Migrating CUDA.jl atomic operations to ParallelStencil.jl using Atomix.jl?

Hello,

I am currently porting my code from CUDA.jl to ParallelStencil.jl. While I have successfully managed the transition for mixed Float64 and ComplexF64 types, I have run into a challenge replacing CUDA-specific atomic operations, specifically:

CUDA.@atomic F[i, j, 1] += ...

Based on the KernelAbstractions.jl documentation, I am considering using Atomix.jl, but I am unclear on how the integration works in practice. Specifically:

  1. If I initialize my setup with @init_parallel_stencil(CUDA, Float64, 2, inbounds=true), will Atomix.jl automatically utilize the correct CUDA atomic instructions?
  2. Are there specific steps or wrappers required to ensure Atomix.jl works seamlessly within a ParallelStencil kernel?

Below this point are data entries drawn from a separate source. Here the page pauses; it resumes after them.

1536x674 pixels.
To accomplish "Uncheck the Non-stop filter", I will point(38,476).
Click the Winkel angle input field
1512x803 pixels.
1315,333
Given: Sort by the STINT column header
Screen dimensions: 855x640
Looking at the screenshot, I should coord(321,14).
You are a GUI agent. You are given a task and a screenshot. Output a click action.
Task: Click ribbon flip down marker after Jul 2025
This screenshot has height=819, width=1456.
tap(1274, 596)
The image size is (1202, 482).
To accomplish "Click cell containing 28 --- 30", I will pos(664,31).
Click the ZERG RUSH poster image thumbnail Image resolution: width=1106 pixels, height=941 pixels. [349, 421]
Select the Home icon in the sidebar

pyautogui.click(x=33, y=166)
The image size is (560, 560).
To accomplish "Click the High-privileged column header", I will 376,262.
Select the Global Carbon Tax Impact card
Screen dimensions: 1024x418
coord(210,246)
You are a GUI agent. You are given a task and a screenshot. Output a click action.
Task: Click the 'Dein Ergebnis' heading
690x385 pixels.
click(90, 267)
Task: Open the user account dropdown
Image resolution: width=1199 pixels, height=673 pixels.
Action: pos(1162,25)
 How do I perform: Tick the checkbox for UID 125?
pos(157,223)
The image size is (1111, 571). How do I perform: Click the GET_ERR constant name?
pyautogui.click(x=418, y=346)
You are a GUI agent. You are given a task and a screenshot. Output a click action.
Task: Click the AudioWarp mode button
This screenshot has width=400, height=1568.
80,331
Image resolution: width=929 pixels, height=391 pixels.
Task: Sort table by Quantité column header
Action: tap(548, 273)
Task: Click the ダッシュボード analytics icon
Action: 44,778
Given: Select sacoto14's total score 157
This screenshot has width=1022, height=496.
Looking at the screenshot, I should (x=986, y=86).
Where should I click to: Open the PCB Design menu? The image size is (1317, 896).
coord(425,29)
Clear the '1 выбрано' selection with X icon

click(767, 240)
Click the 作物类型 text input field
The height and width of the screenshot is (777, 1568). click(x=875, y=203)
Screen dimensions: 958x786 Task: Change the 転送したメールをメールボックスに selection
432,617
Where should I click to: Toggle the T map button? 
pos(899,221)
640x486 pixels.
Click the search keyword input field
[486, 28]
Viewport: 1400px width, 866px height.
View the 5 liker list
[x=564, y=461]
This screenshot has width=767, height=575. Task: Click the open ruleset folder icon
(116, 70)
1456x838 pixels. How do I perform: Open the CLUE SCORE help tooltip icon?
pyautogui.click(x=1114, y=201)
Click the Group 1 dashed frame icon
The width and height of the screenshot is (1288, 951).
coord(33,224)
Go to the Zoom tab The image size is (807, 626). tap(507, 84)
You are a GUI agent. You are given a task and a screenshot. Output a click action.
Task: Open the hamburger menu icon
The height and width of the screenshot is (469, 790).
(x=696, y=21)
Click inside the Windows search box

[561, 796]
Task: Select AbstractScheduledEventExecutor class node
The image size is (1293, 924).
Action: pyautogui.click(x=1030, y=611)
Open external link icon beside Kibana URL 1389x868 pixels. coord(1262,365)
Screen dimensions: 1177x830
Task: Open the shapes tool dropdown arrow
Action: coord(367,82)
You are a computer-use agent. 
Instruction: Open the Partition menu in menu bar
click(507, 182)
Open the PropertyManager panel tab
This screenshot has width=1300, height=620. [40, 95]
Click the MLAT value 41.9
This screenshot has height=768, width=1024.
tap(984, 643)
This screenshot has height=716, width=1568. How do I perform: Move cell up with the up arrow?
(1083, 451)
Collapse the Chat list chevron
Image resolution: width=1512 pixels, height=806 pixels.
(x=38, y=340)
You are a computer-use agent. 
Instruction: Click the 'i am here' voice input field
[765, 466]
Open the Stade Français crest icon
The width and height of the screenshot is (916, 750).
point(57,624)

I have looked through the Atomix.jl documentation, but it is quite sparse. Any guidance or examples would be greatly appreciated!

Best regards

ParallelStencil will remain unaware of atomic operations, but the mapping to the correct operations (when available) will happen in the backend of Atomix.

So essentially, there is Atomix.jl/ext/AtomixCUDAExt.jl at main · JuliaConcurrent/Atomix.jl · GitHub and UnsafeAtomics.jl together provide the infrastructure, and the use is transparent to KernelAbstractions and ParallelStencil.

2 Likes

Thank you for your help !